For the moment we use the mnemonic that \(p\)s are densities and thus normalised, whereas \(f\)s are factors, which are not necessarily normalised (but are non-negative and generate finite Lebesgue measures over their arguments, so they can be normalised.)
OK, what can we do with this kind of factorization? I follow Davison and Ortiz (2019)’s explanation, which is the shortest one I can find that is still comprehensible.
Suppose we want to find the marginal density at some node \[ p(x_n)=\int p(\vv{x})\dd(\vv{x}\dif x). \] Read \(\dd (\vv{x}\dif x)\) as “an integral over all axes except \(x\),” e.g. $(x_1)=x_2 x_3 x_4”
We can write the density at \(x\) in terms of a product over the density at each of the factors connected to it. \[p(\vv{x})=\prod_{s\in n(s)}F_s(x,\vv{x}_s)\] Here \(n(x)\) is the set of factor nodes that are neighbours of \(x\). \(F_{s}\) is the product of all factors in the group associated with \(f_{s}.\) \(\vv{x}_{s}\) is the vector of all variables in the subtree connected to \(x\) via \(f_{s}\). Combining these, \[\begin{aligned} p(x) &=\int \left[\prod_{s \in n(x)} F_{s}\left(x, \vv{x}_{s}\right)\right] \dd(\vv{x}\dif x)\\ &=\prod_{s \in n(x)}\left[\int F_{s}\left(x, \vv{x}_{s}\right)\dd(\vv{x}_s)\right]. \end{aligned}\] That second step, reordering the integral and product, is pretty much our whole justification. How can we express that in terms of operations on a factor graph?
A clue is: These inner integrals \(\int F_{s}\left(x, \vv{x}_{s}\right)\dd(\vv{x}_s)\) are marginal densities over an individual \(x,\) and we have removed the dependence on the other arguments in this marginalization; Looking ‘through’ each integral we see only one argument, so we know that those other arguments are in some sense irrelevant from where we sit with regard to calculating this marginal. Next, we represent this decomposition of integrals and products into messages between axes that correspond to marginalizing out dependencies, and thus removing variables from our consideration from our current position.
In doing so we assume that these marginal integrals have convenient and analytic solutions, which is great for proving interesting theories. In practice… If that assumption looks dangerous, that is because it should. These integrals cannot, in general, be so solved, and later on we make all kinds of approximations to make this go.1
Anyway, let us ignore tedious calculus problems for now and assume that works. Describing a recipe which actually does this message passing looks confusing because it involves some notation challenges, but it is not awful if we dedicate some time to staring and swearing at it.

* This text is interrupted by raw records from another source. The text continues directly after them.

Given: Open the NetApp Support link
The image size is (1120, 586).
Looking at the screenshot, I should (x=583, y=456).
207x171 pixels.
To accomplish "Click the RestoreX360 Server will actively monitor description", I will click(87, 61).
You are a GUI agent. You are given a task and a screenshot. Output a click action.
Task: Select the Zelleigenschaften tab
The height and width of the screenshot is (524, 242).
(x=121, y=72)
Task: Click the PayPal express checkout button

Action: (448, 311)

There are two types of messages needed: factor to variable messages, which will be multiplied to give the marginal distribution of that variable, and variable to factor messages, which are harder to explain punchily but eventually make sense if we stare long enough.
Ortiz et al explain it thusly:
Belief Update: The variable node beliefs are updated by taking a product of the incoming messages from all adjacent factors, each of which represents that factor’s belief on the receiving node’s variables.

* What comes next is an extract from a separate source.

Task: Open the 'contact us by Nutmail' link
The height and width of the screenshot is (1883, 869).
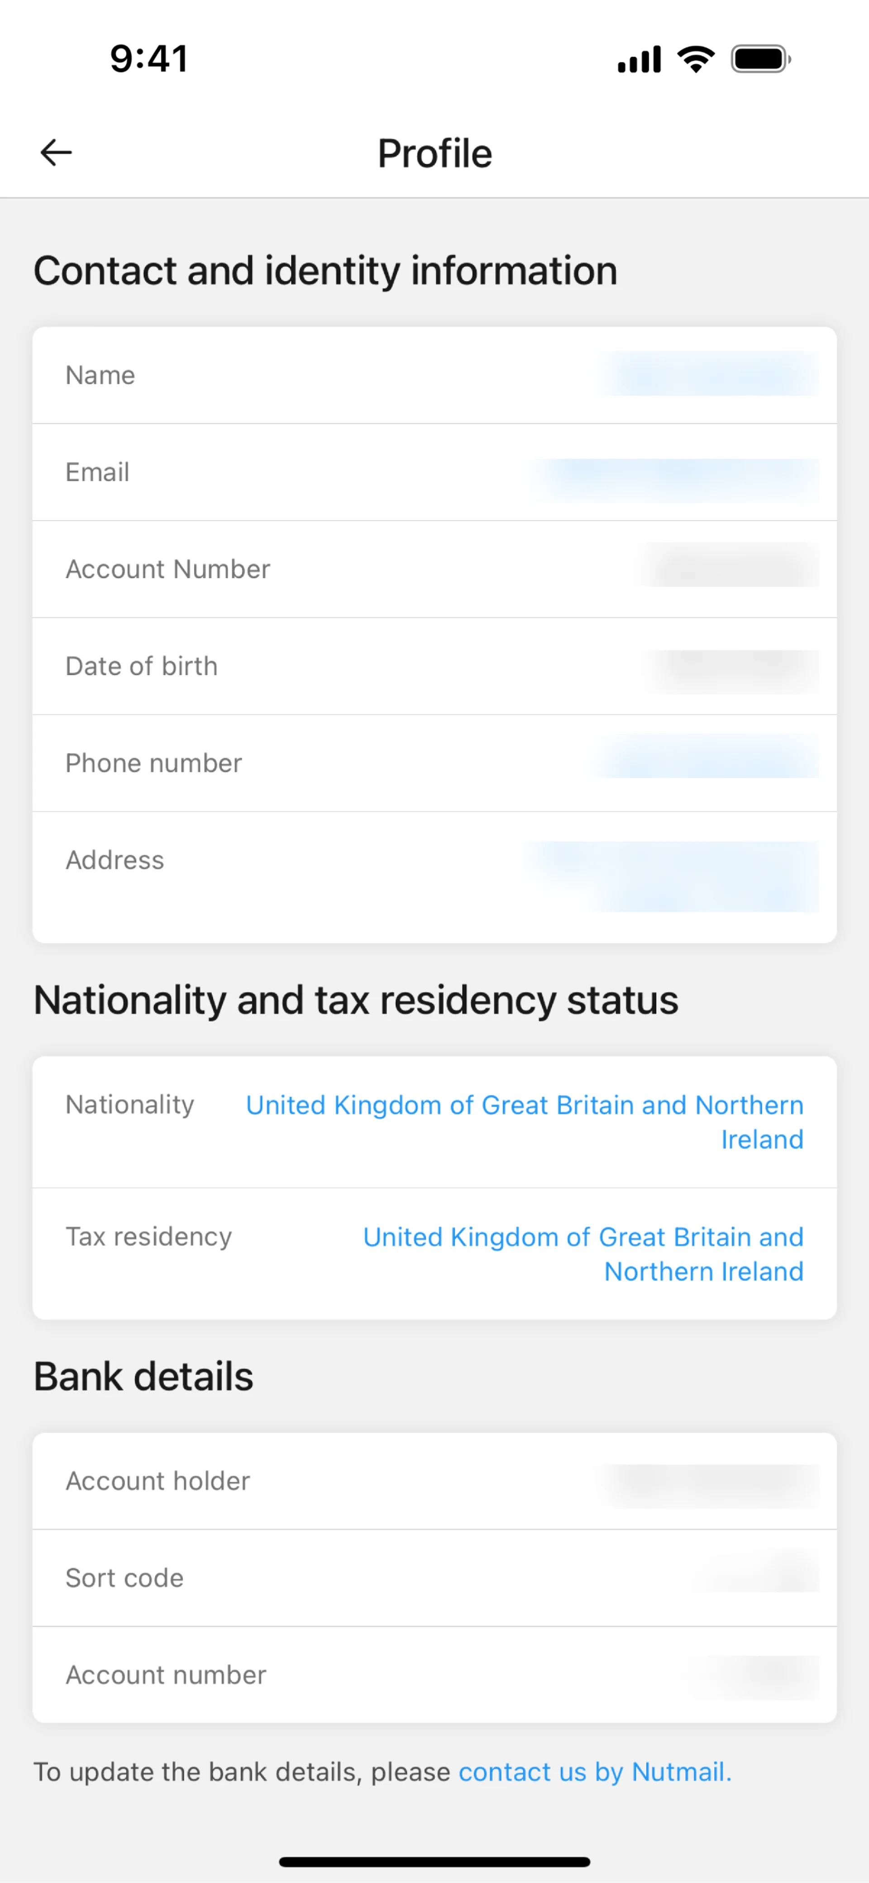Action: (x=594, y=1772)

Factor-to-variable message: To send a message to an adjacent variable node, a factor aggregates messages from all other adjacent variable nodes and marginalises over all the other nodes’ variables to produce a message that expresses the factor’s belief over the receiving node’s variables.
Variable-to-factor message: A variable-to-factor message tells the factor what the belief of the variable would be if the receiving factor node did not exist. This is computed by taking the product of the messages the variable node has received from all other factor nodes.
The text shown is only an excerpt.